Dan krijgt Gods liefde alle kansen en heeft de schepping haar voltooiing bereikt. In de taal van de Bijbel heet dat wanneer de Mensenzoon komt. Dan zullen we bevrijd zijn uit elke vervreemding en zullen we genieten van pure vrijheid die alleen tot liefde in staat is en geen lijden of kwaad meer kent. Natuurlijk kan niemand zich van die toekomst iets voorstellen en wanneer het zal gebeuren weet niemand. Er is alleen onze vurige hoop dat Gods bedoeling met de schepping helemaal zal lukken, dat Hij zal voltooien wat Hij begonnen is en dat iedere mens zijn laatste definitieve bestemming bereikt.
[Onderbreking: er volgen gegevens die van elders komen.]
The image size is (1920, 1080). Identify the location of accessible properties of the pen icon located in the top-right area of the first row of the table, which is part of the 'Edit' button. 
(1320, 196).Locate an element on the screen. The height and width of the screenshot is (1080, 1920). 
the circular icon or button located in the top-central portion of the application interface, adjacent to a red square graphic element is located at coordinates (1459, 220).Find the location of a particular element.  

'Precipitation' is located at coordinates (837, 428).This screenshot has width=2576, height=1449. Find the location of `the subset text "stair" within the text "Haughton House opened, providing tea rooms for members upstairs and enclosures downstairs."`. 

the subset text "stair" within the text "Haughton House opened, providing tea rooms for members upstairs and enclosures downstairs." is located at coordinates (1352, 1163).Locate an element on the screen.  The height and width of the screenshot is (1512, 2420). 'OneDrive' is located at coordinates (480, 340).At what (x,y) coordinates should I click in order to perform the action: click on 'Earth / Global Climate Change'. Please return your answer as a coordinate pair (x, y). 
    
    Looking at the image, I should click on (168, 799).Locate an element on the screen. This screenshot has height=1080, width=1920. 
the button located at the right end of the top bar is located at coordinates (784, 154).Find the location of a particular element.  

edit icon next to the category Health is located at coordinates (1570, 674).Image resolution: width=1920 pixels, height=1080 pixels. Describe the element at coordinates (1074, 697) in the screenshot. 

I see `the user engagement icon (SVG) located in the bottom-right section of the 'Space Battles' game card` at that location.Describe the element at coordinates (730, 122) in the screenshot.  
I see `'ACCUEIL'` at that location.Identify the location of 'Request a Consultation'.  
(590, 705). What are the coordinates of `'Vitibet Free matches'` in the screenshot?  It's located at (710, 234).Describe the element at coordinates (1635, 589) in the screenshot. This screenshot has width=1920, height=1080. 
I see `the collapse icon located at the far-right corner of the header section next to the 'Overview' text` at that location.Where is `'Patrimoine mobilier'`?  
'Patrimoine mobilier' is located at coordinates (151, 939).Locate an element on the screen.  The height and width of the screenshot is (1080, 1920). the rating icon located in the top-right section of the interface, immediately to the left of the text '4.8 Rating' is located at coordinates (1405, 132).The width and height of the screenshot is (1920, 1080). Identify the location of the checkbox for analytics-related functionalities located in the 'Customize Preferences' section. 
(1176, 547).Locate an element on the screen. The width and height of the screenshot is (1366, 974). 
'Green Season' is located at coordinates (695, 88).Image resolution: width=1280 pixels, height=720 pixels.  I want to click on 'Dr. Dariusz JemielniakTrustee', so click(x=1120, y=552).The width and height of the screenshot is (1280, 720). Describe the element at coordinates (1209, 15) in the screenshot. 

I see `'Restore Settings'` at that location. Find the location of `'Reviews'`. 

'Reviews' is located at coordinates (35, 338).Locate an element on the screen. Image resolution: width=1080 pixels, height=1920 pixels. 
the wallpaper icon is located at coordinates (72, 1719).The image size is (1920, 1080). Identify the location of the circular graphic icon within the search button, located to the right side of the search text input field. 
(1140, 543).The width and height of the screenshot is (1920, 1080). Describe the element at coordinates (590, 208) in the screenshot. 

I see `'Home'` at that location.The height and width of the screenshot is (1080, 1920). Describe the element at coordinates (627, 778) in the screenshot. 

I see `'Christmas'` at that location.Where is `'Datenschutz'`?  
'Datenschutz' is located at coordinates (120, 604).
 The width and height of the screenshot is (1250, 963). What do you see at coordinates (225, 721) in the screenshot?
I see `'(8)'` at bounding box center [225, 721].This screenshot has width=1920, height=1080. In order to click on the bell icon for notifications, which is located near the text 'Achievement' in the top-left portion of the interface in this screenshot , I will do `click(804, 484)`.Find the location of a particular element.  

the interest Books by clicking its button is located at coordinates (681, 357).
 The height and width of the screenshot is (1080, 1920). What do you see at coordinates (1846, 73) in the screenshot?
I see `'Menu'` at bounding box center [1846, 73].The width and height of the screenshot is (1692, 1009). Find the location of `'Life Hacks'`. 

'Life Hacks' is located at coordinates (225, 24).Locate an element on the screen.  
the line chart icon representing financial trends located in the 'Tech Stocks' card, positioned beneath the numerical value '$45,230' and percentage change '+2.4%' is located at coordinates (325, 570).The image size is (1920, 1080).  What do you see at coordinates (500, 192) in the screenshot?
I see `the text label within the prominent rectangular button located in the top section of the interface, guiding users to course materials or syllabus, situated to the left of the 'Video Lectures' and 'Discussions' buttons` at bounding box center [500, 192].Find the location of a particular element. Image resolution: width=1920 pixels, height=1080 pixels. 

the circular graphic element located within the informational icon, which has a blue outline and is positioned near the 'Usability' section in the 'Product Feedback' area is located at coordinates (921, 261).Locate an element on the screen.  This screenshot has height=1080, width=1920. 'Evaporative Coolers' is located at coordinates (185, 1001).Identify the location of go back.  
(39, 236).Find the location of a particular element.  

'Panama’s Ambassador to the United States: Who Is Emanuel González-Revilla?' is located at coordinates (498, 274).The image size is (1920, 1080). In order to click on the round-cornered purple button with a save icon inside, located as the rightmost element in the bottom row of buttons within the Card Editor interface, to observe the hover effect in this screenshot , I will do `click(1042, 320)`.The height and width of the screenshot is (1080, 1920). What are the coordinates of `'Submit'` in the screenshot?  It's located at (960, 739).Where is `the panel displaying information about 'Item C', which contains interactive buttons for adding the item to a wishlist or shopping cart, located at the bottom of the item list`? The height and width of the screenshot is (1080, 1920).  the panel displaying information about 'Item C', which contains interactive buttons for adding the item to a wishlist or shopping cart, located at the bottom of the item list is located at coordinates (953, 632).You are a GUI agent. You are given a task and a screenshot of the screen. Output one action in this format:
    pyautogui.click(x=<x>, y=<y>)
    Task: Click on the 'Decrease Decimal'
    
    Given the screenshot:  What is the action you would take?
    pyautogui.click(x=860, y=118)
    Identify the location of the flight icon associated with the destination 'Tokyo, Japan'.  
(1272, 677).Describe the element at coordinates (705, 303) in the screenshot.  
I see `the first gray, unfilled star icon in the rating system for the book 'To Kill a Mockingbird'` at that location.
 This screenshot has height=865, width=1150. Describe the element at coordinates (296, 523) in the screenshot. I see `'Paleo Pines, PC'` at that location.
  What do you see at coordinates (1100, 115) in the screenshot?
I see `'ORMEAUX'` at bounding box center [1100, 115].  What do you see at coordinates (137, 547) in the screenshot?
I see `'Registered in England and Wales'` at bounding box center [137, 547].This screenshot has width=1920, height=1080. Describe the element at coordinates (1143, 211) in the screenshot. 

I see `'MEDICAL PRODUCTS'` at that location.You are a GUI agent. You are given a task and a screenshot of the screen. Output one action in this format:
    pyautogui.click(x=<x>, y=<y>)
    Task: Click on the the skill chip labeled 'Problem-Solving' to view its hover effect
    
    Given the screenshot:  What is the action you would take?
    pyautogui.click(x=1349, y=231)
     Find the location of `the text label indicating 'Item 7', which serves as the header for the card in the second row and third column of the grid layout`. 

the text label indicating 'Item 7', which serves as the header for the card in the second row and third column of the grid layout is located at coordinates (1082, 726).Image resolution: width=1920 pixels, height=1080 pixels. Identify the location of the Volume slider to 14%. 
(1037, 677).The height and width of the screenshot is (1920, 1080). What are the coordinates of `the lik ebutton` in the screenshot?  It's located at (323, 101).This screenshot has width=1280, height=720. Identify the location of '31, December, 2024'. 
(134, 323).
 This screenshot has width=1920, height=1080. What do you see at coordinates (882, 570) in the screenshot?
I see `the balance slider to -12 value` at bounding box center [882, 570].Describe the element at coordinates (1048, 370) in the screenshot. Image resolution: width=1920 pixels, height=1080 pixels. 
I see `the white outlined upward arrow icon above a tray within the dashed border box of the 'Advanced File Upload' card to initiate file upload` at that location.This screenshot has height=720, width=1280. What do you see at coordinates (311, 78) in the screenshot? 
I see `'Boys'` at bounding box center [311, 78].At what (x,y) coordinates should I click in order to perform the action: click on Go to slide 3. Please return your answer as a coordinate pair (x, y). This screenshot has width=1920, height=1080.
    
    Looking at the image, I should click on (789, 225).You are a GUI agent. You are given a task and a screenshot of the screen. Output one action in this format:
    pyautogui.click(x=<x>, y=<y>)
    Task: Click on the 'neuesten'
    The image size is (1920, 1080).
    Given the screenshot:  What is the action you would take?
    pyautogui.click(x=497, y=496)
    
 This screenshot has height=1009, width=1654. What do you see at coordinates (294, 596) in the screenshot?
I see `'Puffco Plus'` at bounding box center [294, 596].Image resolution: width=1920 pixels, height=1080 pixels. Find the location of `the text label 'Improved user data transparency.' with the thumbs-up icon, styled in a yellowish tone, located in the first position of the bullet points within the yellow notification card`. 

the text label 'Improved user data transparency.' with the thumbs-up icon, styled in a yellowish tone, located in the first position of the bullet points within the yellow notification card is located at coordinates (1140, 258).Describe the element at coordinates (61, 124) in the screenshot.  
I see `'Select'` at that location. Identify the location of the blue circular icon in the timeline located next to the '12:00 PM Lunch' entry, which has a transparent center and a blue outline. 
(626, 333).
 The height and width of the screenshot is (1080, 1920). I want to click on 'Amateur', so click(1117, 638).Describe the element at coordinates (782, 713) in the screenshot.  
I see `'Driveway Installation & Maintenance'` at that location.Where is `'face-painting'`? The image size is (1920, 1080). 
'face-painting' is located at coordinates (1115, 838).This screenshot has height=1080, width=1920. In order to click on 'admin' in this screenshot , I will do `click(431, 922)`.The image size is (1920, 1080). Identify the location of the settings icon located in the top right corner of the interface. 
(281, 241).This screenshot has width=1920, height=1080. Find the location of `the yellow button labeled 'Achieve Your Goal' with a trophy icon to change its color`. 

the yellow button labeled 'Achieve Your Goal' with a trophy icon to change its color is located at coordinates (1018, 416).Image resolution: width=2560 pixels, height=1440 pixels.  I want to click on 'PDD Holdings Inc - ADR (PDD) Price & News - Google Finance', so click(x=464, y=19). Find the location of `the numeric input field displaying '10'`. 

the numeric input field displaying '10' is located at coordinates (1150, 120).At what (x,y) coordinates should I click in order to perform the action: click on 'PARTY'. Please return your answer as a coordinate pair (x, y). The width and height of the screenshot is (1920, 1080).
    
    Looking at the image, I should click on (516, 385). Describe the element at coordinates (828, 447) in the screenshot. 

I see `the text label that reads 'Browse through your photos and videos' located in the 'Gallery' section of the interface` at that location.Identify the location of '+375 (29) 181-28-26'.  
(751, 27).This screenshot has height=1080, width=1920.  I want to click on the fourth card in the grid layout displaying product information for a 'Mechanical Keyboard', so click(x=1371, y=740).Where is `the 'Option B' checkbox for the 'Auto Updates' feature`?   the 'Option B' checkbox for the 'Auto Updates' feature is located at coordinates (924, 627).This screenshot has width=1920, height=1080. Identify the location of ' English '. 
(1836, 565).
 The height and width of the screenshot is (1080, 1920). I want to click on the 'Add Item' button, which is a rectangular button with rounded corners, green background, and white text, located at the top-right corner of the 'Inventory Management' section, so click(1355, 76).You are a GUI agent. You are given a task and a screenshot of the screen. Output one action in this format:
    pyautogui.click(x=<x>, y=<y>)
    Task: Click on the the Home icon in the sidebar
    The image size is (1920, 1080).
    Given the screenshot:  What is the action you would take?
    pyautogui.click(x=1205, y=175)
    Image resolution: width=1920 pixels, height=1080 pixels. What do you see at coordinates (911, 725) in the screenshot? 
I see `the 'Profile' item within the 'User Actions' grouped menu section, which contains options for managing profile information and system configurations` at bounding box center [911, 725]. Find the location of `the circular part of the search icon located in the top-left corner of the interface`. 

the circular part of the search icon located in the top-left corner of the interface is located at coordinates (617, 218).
Daarom schudt het evangelie ons vandaag in eerder angstaanjagende beelden wakker en roept het ons op naar die toekomst toe te leven en het mogelijk te maken dat God – dankzij de inzet van zo velen – onder ons kan komen.

Die hoop levend houden en ons ervoor inzetten, dat oefenen we in deze vier weken van de advent. Eigenlijk is het een heel jaar advent, want God komt elke dag van het jaar naar ons toe in zo vele daden van menslievendheid. Maar in deze vier weken hebben we daar meer dan anders oog voor. Dan kunnen we met Kerstmis vieren dat God gekomen is in Jezus van Nazaret. Maar ‘wat heb ik eraan dat God in Jezus geboren is, als Hij niet geboren wordt in mij?’, vroeg meester Eckhart al in de veertiende eeuw. Als God mens kan worden in ieder van ons, dan is zijn menswording gelukt.
Wees dus waakzaam zegt Jezus. Dat is wakker en attent zijn voor wat zich afspeelt in ons eigen hart, voor onze verborgen pijn en ook voor de zorgen en noden van anderen naast ons. Als christenen hebben we het op ons genomen ons te laten volstromen door Gods liefdevolle Aanwezigheid en zoveel mogelijk Liefde te laten overlopen naar vele anderen. Als iedere mens tot zijn recht kan komen, als we onze beperkingen en die van anderen kunnen aanvaarden, als we in harmonie leven met onszelf en met onze omgeving, dan zal er recht en vrede zijn en is de Heer werkelijk tot ons gekomen.
Als teken van ons geloof in die toekomst, ontsteken we vandaag de eerste kaars van de adventskrans.